Я морщила нос и на всякий случай поднимала повыше бабушкину сумку, собранную раз и навсегда заведенным порядком: два махровых полотенца, смена белья, мыло в пластмассовой коробочке, лохматая мочалка в целлофановом мешочке и тюбик "яичного" шампуня – другого в промтоварах не бывало. Еще расческа, косынка для мокрых волос и вчерашняя газета – в предбаннике на пол стелить.
Старая баня в пятнах отсыревшей штукатурки желтым боком выступала из зарослей породистой лебеды и репейника. К ней вплотную примыкала кочегарка, с закопченной трубой, чья верхушка вечно терялась в клубах едкого дыма.
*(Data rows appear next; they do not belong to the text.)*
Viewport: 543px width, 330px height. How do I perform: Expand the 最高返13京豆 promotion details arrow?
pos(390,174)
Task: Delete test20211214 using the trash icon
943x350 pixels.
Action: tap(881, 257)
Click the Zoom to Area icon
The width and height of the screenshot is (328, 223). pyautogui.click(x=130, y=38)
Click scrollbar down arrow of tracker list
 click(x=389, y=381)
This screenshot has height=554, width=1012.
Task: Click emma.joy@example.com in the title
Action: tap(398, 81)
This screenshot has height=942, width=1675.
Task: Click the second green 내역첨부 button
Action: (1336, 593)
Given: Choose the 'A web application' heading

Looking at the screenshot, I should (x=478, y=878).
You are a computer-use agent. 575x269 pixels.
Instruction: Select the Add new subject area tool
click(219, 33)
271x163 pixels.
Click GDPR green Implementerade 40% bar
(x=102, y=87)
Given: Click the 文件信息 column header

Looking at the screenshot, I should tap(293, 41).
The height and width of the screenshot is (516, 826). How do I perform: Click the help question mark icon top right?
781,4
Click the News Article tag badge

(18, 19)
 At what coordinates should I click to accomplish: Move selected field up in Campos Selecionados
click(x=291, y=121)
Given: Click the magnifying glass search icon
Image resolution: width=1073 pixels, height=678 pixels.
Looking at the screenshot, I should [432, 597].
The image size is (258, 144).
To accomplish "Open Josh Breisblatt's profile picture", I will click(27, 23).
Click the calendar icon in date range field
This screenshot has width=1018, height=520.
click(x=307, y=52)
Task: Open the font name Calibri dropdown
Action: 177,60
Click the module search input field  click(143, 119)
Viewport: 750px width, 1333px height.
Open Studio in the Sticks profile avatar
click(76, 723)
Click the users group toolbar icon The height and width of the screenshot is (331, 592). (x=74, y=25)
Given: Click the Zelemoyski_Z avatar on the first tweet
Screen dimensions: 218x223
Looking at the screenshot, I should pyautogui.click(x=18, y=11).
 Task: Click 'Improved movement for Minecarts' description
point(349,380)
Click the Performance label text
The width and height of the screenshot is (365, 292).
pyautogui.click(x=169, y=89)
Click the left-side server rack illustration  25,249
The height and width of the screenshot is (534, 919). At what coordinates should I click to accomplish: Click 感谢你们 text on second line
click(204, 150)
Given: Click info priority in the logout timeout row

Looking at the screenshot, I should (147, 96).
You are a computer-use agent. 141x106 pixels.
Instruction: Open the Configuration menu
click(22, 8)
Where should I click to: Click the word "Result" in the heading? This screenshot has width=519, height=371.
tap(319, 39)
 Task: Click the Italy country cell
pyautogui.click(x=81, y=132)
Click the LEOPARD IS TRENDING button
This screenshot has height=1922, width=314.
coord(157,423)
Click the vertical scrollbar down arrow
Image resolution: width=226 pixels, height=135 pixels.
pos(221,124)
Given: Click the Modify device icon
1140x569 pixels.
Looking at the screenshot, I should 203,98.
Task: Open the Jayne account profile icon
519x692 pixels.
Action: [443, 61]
Во дворе полуголый дядька-кочегар нагребал лопатой в ведро гремучий уголь, и потная бугристая спина его масляно блестела под солнцем. Должно быть вечером он последний заходил в мужское отделение, гремел в одиночестве шайками, а после – отмытый и неузнанный, шел домой, попыхивая в темноте беломориной.
***
В предбаннике сидели голые бабушки с распаренными розовыми лицами - остывали. Плоские груди со сморщенными сосками лежали на выпуклых бледных животах. Но руки-ноги у всех были жилистые, словно от другого человеческого комплекта – покрытые несмываемым огородным загаром, въевшимся наверно до самых костей. Вдоль дощатых сидений с высокими спинками, предназначенными для верхней одежды, тянулись деревянные мостки, кое-где заботливо застеленные газетами. Найдя свободное местечко, я быстро раздевалась под бесцеремонными взглядами, втягивая живот и изо всех сил выпячивая растущую грудь.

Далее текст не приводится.